Assigned task.
Repeat the data in full. Every line must match.

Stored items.

.....

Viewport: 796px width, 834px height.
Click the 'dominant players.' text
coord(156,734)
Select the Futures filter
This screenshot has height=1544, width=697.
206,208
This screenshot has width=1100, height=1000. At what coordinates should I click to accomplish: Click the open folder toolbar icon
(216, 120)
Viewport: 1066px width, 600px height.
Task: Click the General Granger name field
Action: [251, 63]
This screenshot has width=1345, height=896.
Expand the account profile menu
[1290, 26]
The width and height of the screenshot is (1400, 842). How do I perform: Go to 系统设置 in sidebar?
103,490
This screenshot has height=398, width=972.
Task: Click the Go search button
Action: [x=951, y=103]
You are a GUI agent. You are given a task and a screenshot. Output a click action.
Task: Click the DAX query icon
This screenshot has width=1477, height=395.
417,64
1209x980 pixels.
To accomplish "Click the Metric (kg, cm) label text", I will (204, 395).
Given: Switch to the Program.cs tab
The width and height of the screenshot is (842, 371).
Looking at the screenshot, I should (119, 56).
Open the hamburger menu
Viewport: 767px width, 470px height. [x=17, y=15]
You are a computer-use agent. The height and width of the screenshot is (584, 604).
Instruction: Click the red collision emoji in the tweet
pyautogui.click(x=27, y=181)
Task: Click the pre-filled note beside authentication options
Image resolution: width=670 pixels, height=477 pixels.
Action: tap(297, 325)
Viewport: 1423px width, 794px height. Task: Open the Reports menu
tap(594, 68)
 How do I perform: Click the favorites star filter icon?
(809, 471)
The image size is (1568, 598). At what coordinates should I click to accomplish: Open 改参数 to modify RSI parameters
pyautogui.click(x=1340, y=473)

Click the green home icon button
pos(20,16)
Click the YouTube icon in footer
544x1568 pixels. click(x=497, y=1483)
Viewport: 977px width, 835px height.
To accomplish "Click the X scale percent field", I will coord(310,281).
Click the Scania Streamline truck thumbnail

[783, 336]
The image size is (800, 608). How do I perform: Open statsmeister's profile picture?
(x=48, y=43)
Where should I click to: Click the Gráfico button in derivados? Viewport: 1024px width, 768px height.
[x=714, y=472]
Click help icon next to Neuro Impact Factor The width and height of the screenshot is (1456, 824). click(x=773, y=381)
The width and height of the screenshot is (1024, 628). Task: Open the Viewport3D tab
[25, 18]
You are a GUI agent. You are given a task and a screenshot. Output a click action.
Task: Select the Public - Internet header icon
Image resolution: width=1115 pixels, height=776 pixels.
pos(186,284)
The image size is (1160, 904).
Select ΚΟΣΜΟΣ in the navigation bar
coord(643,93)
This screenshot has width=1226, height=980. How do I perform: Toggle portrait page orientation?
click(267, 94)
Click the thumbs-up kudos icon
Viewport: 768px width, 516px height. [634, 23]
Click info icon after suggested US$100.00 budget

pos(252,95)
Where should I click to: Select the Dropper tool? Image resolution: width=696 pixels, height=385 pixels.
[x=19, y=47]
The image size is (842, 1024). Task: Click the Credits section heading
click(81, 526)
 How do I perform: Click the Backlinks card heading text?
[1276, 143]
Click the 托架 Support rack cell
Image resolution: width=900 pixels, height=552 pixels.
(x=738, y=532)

.....

Result.
Viewport: 796px width, 834px height.
Click the 'dominant players.' text
coord(156,734)
Select the Futures filter
This screenshot has height=1544, width=697.
206,208
This screenshot has width=1100, height=1000. At what coordinates should I click to accomplish: Click the open folder toolbar icon
(216, 120)
Viewport: 1066px width, 600px height.
Task: Click the General Granger name field
Action: [251, 63]
This screenshot has width=1345, height=896.
Expand the account profile menu
[1290, 26]
The width and height of the screenshot is (1400, 842). How do I perform: Go to 系统设置 in sidebar?
103,490
This screenshot has height=398, width=972.
Task: Click the Go search button
Action: [x=951, y=103]
You are a GUI agent. You are given a task and a screenshot. Output a click action.
Task: Click the DAX query icon
This screenshot has width=1477, height=395.
417,64
1209x980 pixels.
To accomplish "Click the Metric (kg, cm) label text", I will (204, 395).
Given: Switch to the Program.cs tab
The width and height of the screenshot is (842, 371).
Looking at the screenshot, I should (119, 56).
Open the hamburger menu
Viewport: 767px width, 470px height. [x=17, y=15]
You are a computer-use agent. The height and width of the screenshot is (584, 604).
Instruction: Click the red collision emoji in the tweet
pyautogui.click(x=27, y=181)
Task: Click the pre-filled note beside authentication options
Image resolution: width=670 pixels, height=477 pixels.
Action: tap(297, 325)
Viewport: 1423px width, 794px height. Task: Open the Reports menu
tap(594, 68)
 How do I perform: Click the favorites star filter icon?
(809, 471)
The image size is (1568, 598). At what coordinates should I click to accomplish: Open 改参数 to modify RSI parameters
pyautogui.click(x=1340, y=473)

Click the green home icon button
pos(20,16)
Click the YouTube icon in footer
544x1568 pixels. click(x=497, y=1483)
Viewport: 977px width, 835px height.
To accomplish "Click the X scale percent field", I will coord(310,281).
Click the Scania Streamline truck thumbnail

[783, 336]
The image size is (800, 608). How do I perform: Open statsmeister's profile picture?
(x=48, y=43)
Where should I click to: Click the Gráfico button in derivados? Viewport: 1024px width, 768px height.
[x=714, y=472]
Click help icon next to Neuro Impact Factor The width and height of the screenshot is (1456, 824). click(x=773, y=381)
The width and height of the screenshot is (1024, 628). Task: Open the Viewport3D tab
[25, 18]
You are a GUI agent. You are given a task and a screenshot. Output a click action.
Task: Select the Public - Internet header icon
Image resolution: width=1115 pixels, height=776 pixels.
pos(186,284)
The image size is (1160, 904).
Select ΚΟΣΜΟΣ in the navigation bar
coord(643,93)
This screenshot has width=1226, height=980. How do I perform: Toggle portrait page orientation?
click(267, 94)
Click the thumbs-up kudos icon
Viewport: 768px width, 516px height. [634, 23]
Click info icon after suggested US$100.00 budget

pos(252,95)
Where should I click to: Select the Dropper tool? Image resolution: width=696 pixels, height=385 pixels.
[x=19, y=47]
The image size is (842, 1024). Task: Click the Credits section heading
click(81, 526)
 How do I perform: Click the Backlinks card heading text?
[1276, 143]
Click the 托架 Support rack cell
Image resolution: width=900 pixels, height=552 pixels.
(x=738, y=532)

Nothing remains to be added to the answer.